Gianaris vowed to donate all contributions he received from police PACs for his reelection to bail funds and mutual aid organizations.

Gianaris has taken at least $11,500 from police PACs, including the state and city police benevolent associations, according to campaign filings for the 2020 election cycle. He promised that he would no longer accept contributions from police PACs.

“I am donating all contributions received from police PACs for my re-election to bail funds and mutual aid organizations, and I will not accept them going forward,” he wrote on Twitter. “We need to call out injustice, but most of all we must act.”
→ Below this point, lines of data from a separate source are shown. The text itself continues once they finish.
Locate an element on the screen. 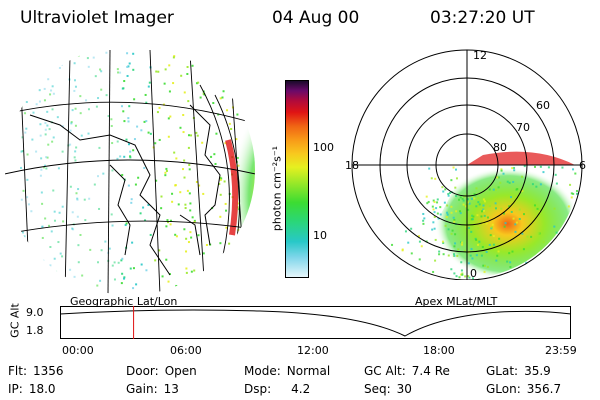 This screenshot has height=400, width=600. mlt-label-12: 12 is located at coordinates (480, 56).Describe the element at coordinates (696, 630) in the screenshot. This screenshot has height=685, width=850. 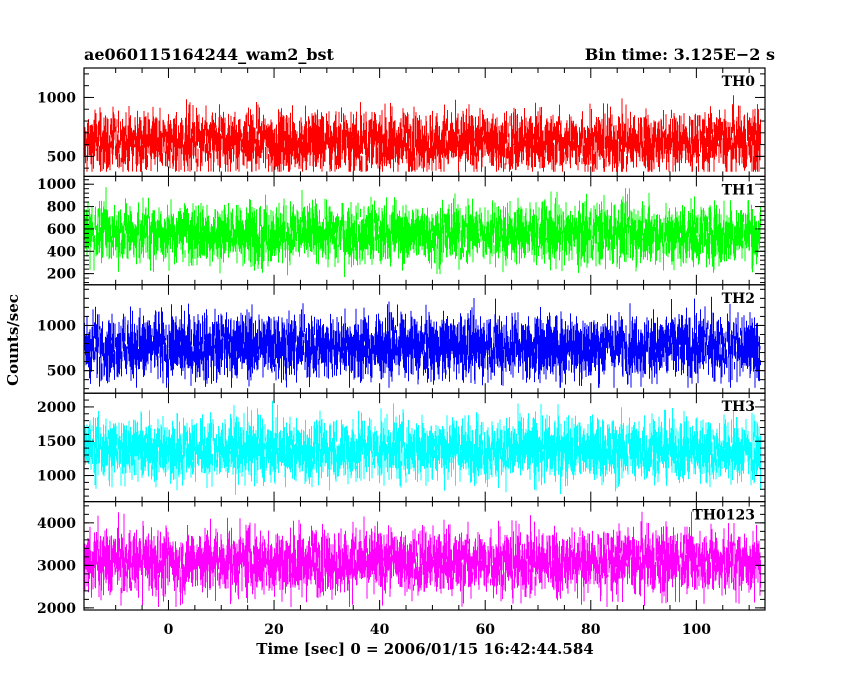
I see `x-tick-label: 100` at that location.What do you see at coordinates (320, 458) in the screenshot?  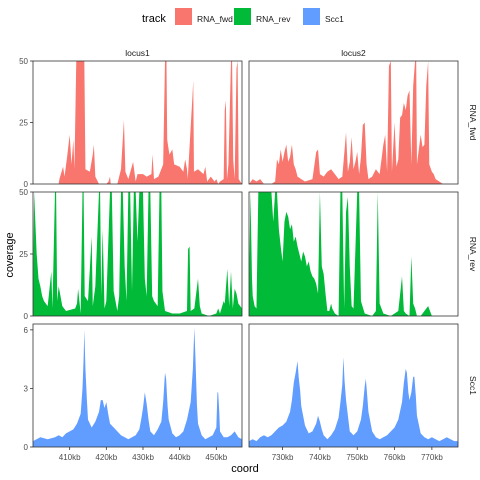 I see `x-tick-label: 740kb` at bounding box center [320, 458]. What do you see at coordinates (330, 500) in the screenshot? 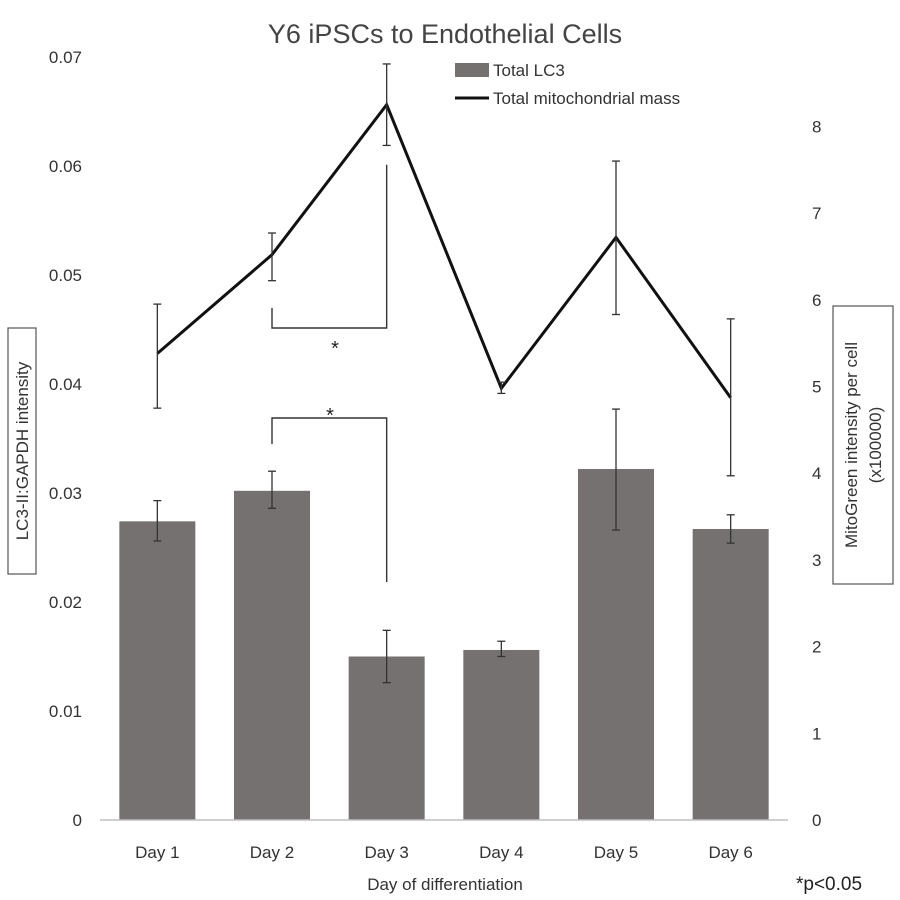
I see `significance-bracket-bar` at bounding box center [330, 500].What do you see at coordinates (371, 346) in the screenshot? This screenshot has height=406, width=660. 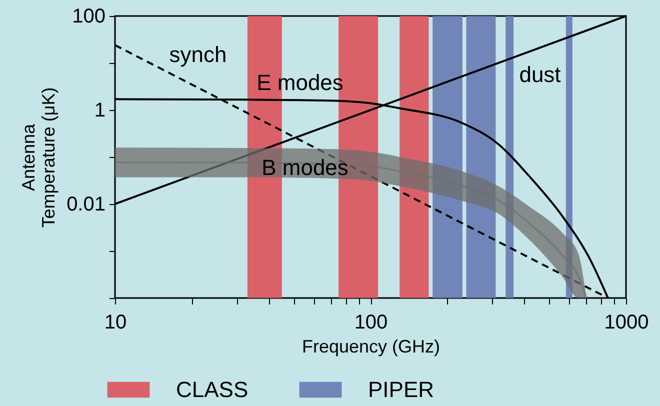 I see `x-axis-title: Frequency (GHz)` at bounding box center [371, 346].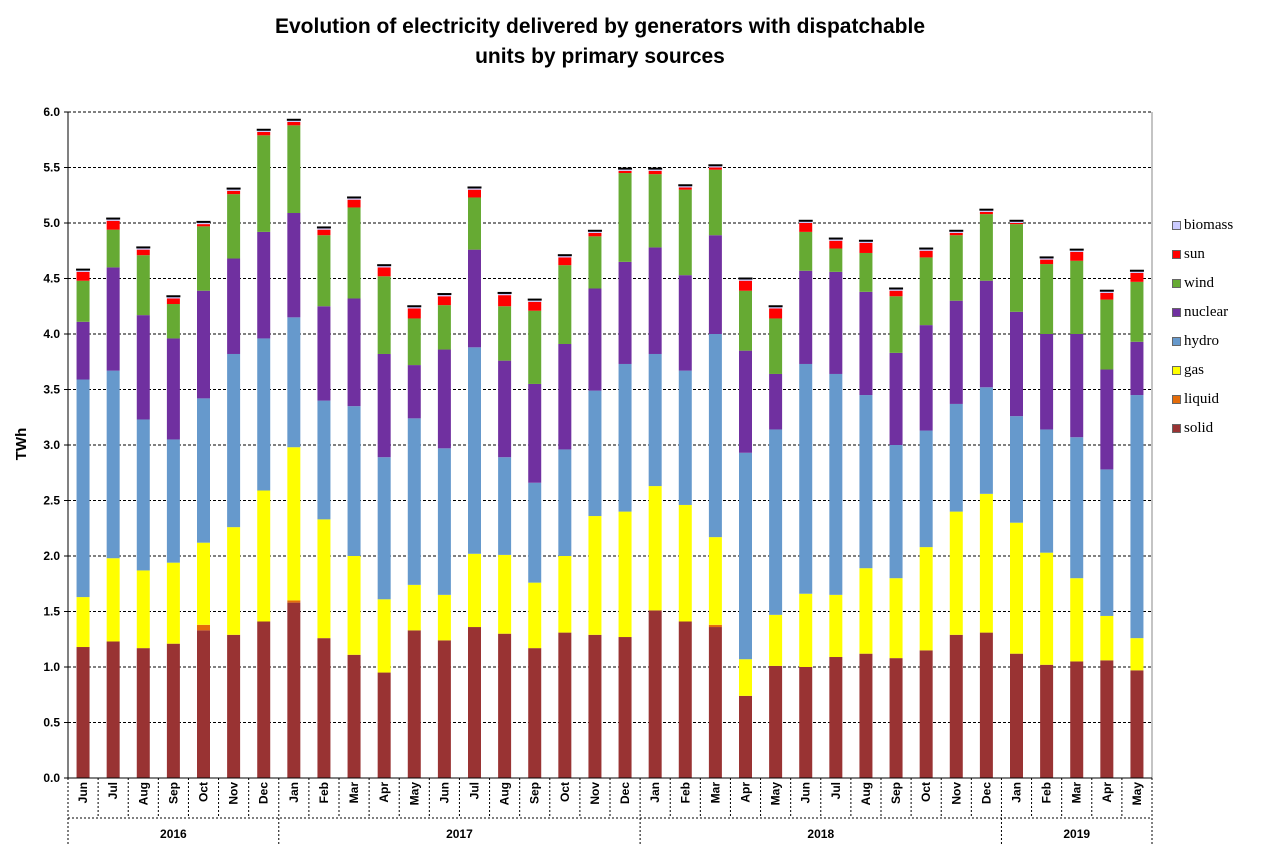 The height and width of the screenshot is (846, 1264). What do you see at coordinates (600, 56) in the screenshot?
I see `chart-title-line-2: units by primary sources` at bounding box center [600, 56].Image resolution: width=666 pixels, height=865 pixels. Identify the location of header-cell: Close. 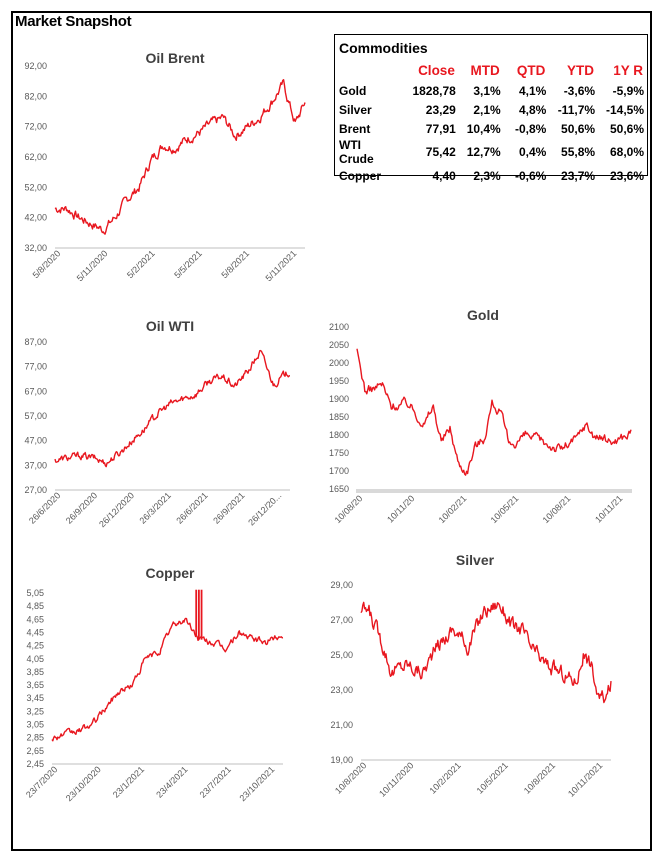
(436, 70).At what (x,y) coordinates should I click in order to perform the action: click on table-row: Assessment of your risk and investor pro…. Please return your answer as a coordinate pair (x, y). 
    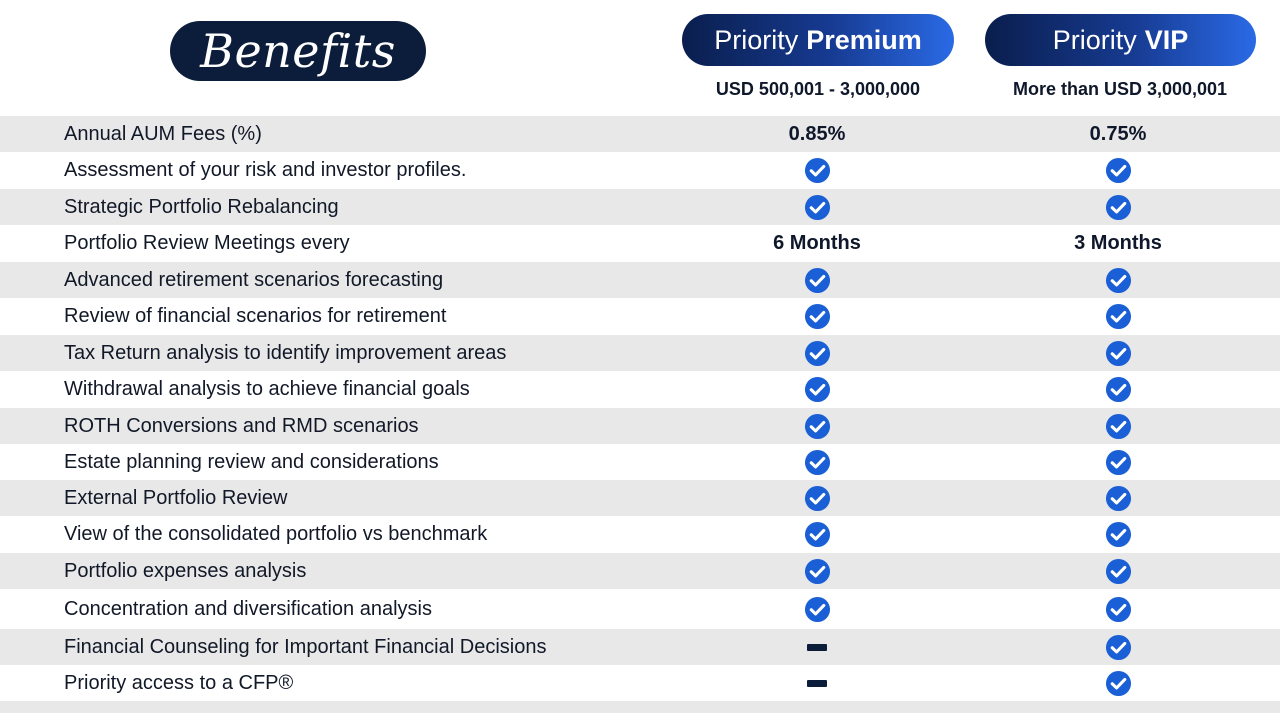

Assembly Member Simotas also said she would allocate police PAC money to help get protesters out of jail. She plans to donate $5,350 from police-affiliated groups to the New York City bail fund and organizations “working to end mass incarceration,” she posted on Twitter.

Assembly Member Cruz followed suit and will donate the $1,000 her campaign received from law enforcement unions to a bail fund.

“I stand with our community, there won’t be peace until we all draw a clear line in the sand and fight for what’s right,” Cruz said. “All day every day.”

Council Member Moya tweeted a photo of a check for $1,000 written out to the Brooklyn Community Bail Fund.

He received the money from a law enforcement PAC and said he will no longer accept law enforcement donations.

“We need real change, now,” Moya tweeted.

The redistribution of funds came after a Queens Democratic Socialists of America organizer, Aaron Fernando, put pressure on the politicians to return the funds on Twitter.

Fernando called Gianaris’ donation huge news and praised all the officials who used police PAC funds to bail out protesters.

“I don’t think it’s an exaggeration to say that New York politics have changed dramatically in the last 48 hours,” he wrote.

Fernando said his goal is to make law enforcement campaign contributions “as toxic as real estate money.”

“So you can’t even take a dime of cop money without getting a primary challenger — it should be that toxic,” he said.